Is Bitcoin’s Price About to Crash? A Look at Profitable Supply

Bitcoin’s price has been on a tear lately, and that’s reflected in a key on-chain metric: the percentage of Bitcoin supply currently held at a profit. Let’s dive into what that means and whether it signals a price peak.

What is “Bitcoin Supply in Profit”?

The “Bitcoin Supply in Profit” tracks the percentage of all Bitcoins currently being held at a profit. It works by looking at each Bitcoin’s transaction history. If a Bitcoin was last bought at a lower price than the current market price, it’s considered “in profit.” There’s also a “Supply in Loss” metric, which tracks Bitcoins held at a loss. These two always add up to 100%.

The Numbers: A Near Record High

Recently, this “Supply in Profit” metric hit a whopping 87.3%! That’s a significant jump. Interestingly, even when Bitcoin hit nearly $94,000 previously, this metric was only at 82.7%. This suggests a considerable amount of Bitcoin bought at the previous peak has changed hands at lower prices.
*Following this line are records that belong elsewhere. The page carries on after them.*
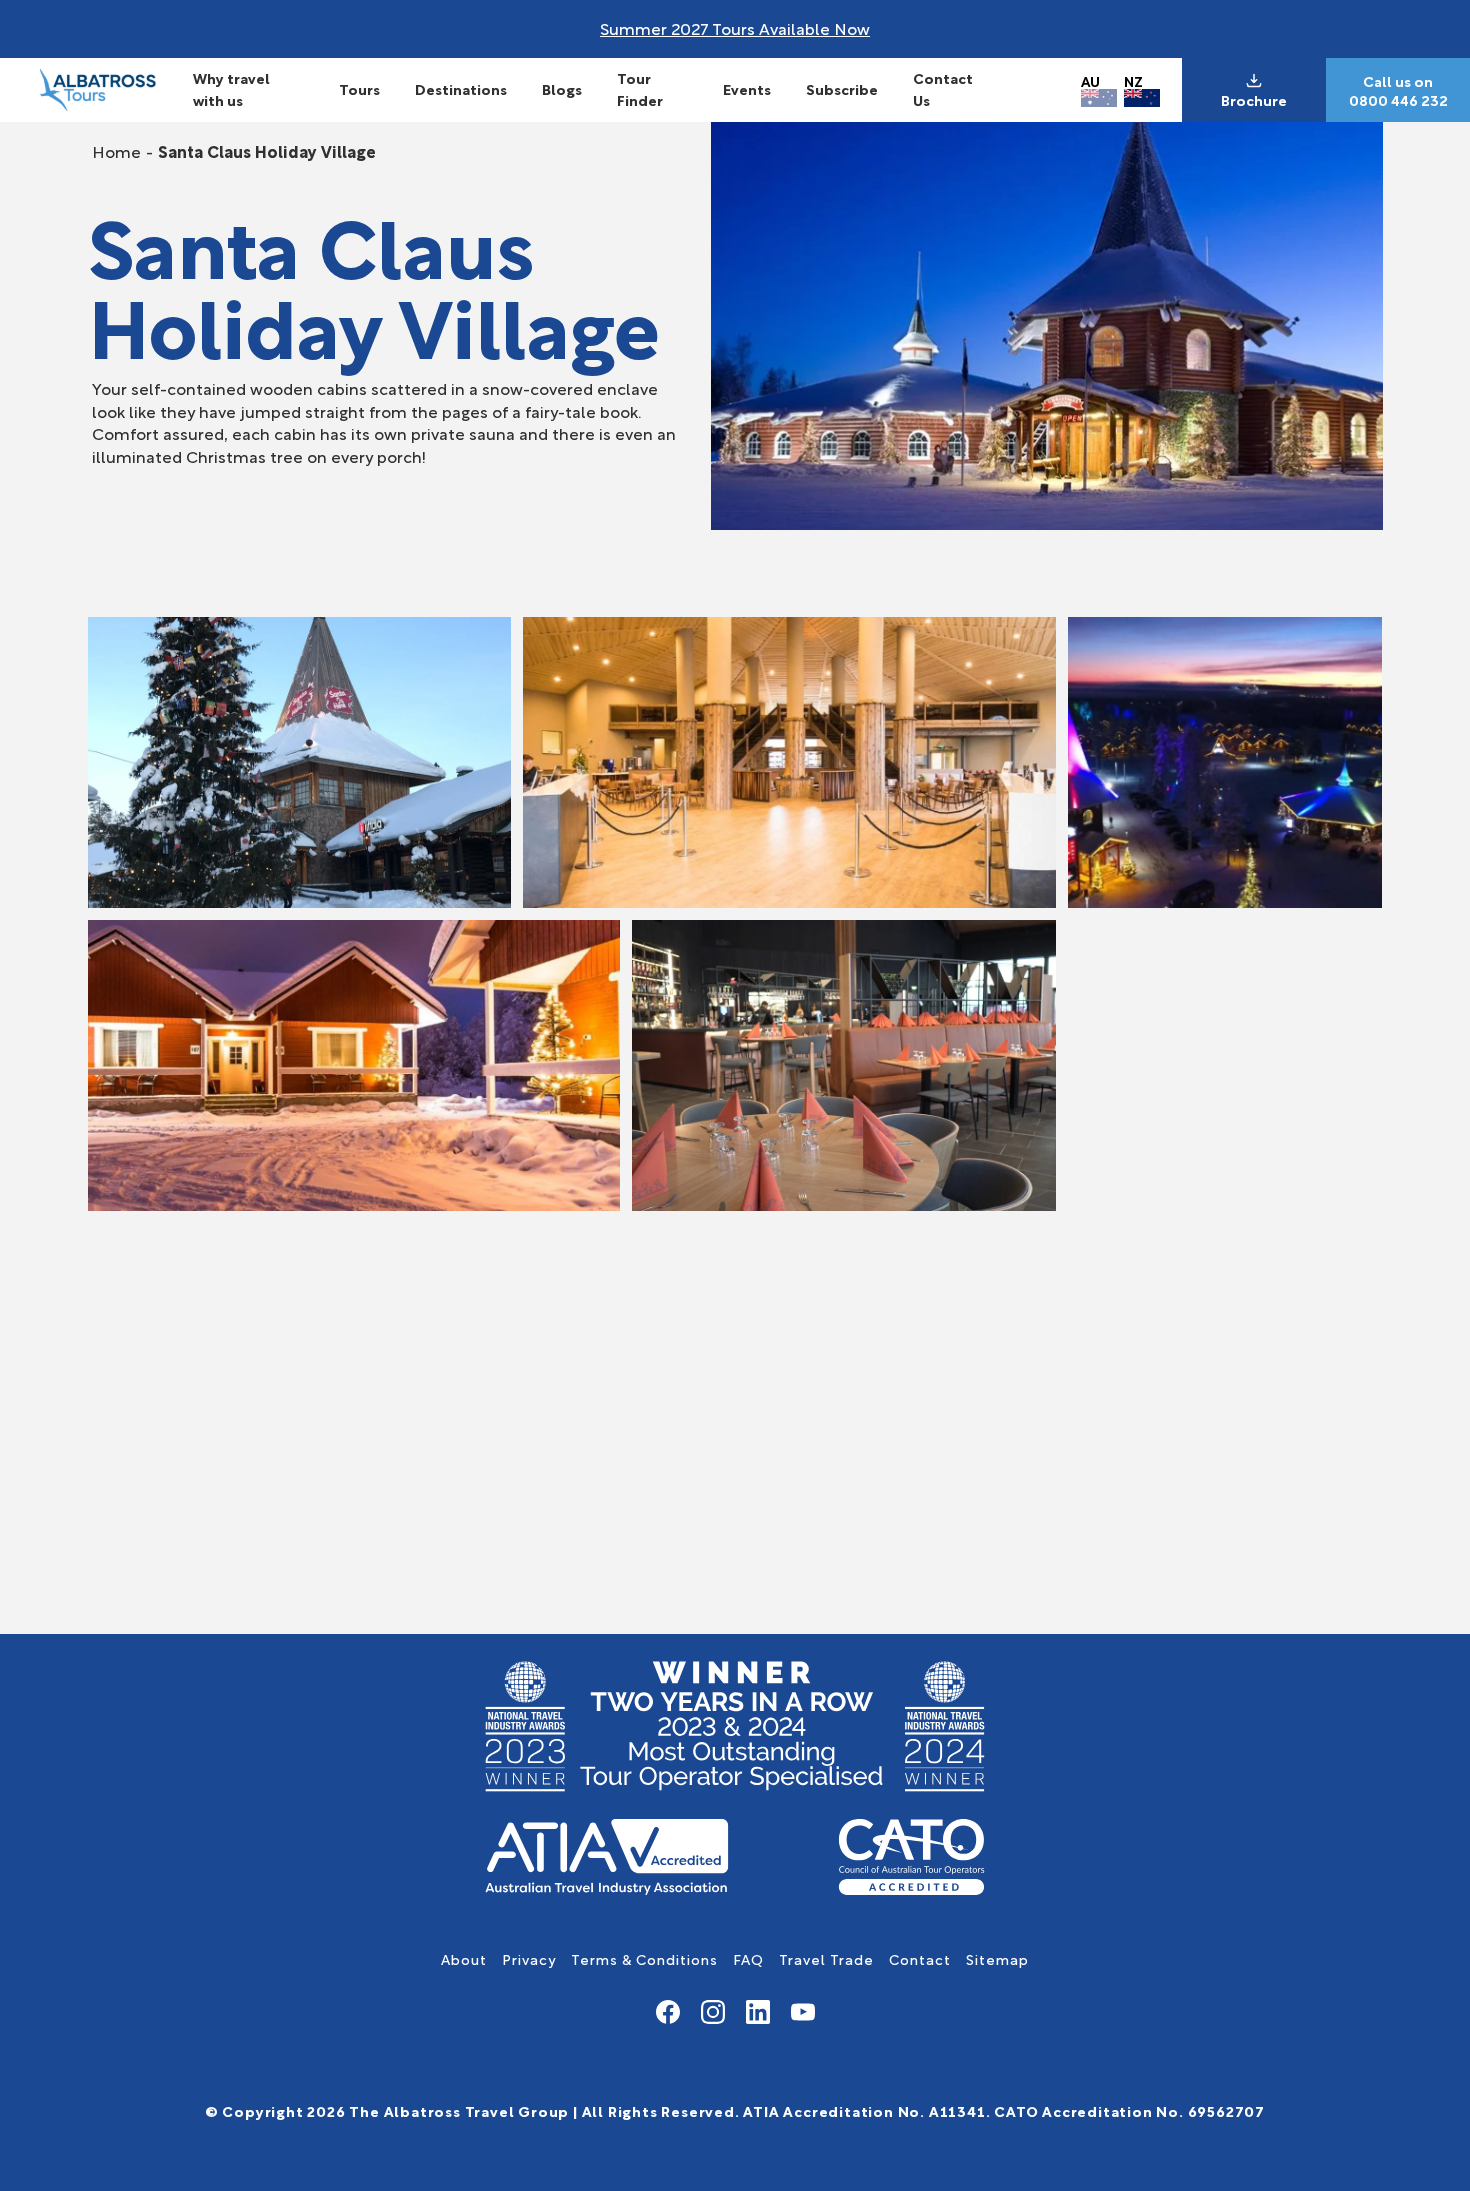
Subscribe (842, 88)
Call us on (1398, 81)
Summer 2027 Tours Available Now (735, 27)
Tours (359, 88)
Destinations (461, 88)
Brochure (1254, 100)
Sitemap (997, 1958)
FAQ (748, 1958)
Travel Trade (826, 1958)
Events (747, 88)
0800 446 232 (1398, 100)
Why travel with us (231, 88)
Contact (920, 1958)
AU (1090, 80)
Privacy (529, 1958)
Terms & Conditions (644, 1958)
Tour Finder (640, 88)
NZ (1133, 80)
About (464, 1958)
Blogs (562, 88)
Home (116, 150)
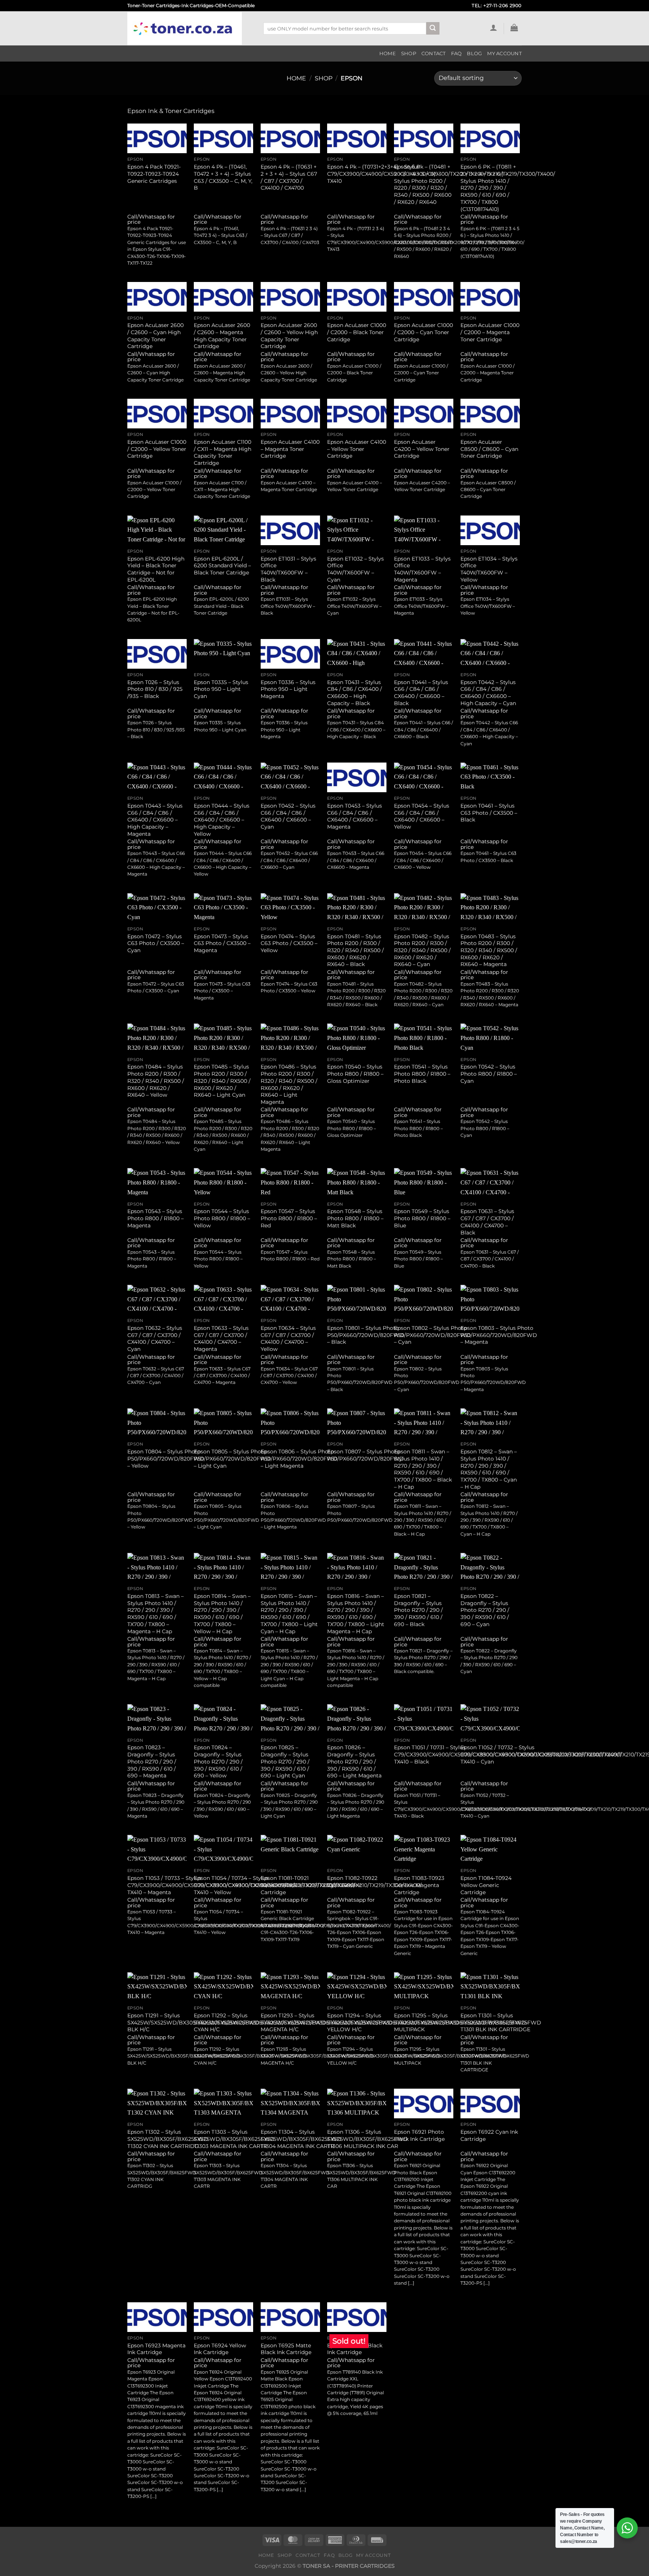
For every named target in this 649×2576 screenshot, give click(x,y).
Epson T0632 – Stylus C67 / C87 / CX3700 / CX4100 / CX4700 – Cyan (154, 1338)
What Does This Mean for Bitcoin’s Price?

Generally, when people are in profit, they’re more likely to sell. Historically, extremely high “Supply in Profit” levels have often preceded a Bitcoin price drop. However, a sustained high level can also be a positive sign. It means there’s strong enough demand to keep the price up despite profit-taking.

Glassnode, a blockchain analytics firm, points out that a true “euphoria” phase usually happens when this metric stays above 90% for a while. This shows widespread profitability and high investor confidence. We’re not quite there yet.

Current Bitcoin Price and Outlook

Bitcoin briefly touched $95,000 but has since pulled back slightly. Whether this high “Supply in Profit” metric will lead to a significant price correction remains to be seen. It’s a situation to watch closely.